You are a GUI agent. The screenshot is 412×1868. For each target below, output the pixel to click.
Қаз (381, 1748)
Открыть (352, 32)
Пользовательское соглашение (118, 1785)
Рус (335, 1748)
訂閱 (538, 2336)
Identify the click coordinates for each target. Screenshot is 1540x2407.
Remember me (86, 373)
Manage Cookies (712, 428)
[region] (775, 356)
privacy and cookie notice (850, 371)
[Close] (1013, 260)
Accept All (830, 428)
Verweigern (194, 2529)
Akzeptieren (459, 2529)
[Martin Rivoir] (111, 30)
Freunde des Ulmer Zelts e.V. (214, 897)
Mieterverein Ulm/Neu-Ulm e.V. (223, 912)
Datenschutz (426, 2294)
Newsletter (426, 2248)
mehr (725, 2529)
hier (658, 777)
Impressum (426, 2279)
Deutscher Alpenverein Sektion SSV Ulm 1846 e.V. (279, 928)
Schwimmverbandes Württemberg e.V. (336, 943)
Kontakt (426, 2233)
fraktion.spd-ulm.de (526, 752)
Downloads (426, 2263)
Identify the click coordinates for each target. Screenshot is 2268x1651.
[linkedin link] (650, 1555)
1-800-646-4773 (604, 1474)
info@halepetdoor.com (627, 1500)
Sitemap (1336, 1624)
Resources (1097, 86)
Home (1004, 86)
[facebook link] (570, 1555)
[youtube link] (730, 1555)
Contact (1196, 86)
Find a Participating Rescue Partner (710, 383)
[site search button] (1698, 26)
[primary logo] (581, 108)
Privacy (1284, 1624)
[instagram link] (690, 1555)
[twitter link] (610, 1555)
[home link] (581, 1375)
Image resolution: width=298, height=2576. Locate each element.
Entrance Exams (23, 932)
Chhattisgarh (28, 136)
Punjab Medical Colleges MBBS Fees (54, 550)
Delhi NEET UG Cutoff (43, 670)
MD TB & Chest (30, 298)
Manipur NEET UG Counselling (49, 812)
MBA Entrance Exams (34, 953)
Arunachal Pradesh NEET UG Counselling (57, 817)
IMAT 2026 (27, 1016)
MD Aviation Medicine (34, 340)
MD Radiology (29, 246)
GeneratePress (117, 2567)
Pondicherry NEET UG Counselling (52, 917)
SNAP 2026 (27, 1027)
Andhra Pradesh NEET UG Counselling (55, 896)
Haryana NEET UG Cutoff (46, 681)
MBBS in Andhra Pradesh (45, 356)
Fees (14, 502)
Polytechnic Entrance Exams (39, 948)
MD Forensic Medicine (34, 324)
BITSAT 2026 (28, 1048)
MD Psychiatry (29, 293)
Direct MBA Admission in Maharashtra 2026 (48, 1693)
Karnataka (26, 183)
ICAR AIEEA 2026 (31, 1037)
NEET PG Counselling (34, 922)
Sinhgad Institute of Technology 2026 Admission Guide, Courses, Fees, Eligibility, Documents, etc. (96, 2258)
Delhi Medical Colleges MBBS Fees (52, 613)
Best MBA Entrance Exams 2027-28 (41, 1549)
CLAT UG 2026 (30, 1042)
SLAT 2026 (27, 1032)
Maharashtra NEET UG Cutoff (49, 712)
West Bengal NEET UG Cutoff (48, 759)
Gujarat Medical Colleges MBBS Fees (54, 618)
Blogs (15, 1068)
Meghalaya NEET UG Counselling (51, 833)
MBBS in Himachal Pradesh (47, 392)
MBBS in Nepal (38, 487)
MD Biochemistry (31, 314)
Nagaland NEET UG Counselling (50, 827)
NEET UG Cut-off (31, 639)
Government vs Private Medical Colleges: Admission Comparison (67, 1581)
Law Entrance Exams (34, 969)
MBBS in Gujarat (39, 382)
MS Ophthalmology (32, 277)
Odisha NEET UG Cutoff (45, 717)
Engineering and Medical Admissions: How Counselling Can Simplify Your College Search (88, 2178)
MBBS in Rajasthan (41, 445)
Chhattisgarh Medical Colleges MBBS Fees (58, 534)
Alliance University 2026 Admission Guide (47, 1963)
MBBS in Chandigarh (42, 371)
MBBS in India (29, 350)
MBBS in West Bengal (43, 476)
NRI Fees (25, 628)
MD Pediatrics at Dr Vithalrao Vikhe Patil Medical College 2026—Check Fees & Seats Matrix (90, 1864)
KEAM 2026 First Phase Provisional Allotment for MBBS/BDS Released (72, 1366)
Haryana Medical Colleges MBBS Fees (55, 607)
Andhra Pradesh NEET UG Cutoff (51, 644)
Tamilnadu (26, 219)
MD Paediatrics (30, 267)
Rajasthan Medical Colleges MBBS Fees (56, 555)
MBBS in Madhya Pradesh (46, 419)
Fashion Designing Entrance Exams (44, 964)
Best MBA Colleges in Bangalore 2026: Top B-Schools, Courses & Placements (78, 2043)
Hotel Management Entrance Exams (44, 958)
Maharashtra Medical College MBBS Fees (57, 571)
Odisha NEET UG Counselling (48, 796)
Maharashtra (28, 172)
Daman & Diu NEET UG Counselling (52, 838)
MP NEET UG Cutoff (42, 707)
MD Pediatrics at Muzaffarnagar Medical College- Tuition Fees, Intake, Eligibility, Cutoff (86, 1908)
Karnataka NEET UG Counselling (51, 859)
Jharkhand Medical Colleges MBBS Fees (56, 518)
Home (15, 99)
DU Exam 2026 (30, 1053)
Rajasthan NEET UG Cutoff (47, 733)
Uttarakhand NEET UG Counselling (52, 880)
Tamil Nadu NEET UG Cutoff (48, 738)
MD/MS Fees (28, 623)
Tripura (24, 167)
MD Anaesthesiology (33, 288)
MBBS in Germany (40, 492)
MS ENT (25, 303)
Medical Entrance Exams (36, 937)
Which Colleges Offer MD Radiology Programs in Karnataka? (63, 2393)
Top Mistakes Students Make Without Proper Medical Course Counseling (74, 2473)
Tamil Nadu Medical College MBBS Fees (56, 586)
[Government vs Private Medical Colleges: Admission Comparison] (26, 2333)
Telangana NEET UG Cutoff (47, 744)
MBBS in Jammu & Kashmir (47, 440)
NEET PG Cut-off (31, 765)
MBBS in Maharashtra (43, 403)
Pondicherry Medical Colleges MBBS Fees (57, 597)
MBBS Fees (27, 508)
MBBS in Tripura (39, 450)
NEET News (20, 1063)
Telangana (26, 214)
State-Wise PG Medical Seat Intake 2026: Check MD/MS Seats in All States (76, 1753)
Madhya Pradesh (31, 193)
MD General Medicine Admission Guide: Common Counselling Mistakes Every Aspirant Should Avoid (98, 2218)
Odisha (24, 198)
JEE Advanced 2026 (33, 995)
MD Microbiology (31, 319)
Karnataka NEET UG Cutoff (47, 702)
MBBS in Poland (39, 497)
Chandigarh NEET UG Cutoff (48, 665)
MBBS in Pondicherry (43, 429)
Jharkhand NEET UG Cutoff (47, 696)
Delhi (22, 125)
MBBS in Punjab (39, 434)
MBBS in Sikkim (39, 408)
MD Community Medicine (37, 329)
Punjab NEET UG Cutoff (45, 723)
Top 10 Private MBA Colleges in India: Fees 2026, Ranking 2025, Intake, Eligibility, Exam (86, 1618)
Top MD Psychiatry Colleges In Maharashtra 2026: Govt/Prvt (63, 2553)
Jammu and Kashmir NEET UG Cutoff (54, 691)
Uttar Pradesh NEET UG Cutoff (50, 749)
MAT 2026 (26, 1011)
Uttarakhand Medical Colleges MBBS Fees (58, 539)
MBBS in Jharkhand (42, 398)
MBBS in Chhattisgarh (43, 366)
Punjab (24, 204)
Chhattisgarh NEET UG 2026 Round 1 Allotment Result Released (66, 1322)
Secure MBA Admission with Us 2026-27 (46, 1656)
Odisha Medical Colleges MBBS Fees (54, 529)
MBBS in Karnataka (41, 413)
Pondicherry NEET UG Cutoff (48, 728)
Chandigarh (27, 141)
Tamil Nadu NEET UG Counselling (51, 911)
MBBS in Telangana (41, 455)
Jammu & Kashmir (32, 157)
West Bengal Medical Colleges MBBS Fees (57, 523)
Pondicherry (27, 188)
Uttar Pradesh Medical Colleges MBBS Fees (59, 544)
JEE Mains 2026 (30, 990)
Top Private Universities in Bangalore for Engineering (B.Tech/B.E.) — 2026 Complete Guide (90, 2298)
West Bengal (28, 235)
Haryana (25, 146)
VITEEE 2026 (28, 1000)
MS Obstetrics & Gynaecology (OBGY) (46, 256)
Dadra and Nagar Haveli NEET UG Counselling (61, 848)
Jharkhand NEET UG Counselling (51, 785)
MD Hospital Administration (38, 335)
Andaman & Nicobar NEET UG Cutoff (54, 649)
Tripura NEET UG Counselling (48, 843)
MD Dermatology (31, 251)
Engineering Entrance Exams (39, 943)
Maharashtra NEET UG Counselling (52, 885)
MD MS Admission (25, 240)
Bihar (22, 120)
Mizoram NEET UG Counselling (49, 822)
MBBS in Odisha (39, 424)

» **Task**
From the listing above, copy all lines holding the word "Telangana".

» **Response area**
Telangana NEET UG Cutoff (47, 744)
Telangana (26, 214)
MBBS in Telangana (41, 455)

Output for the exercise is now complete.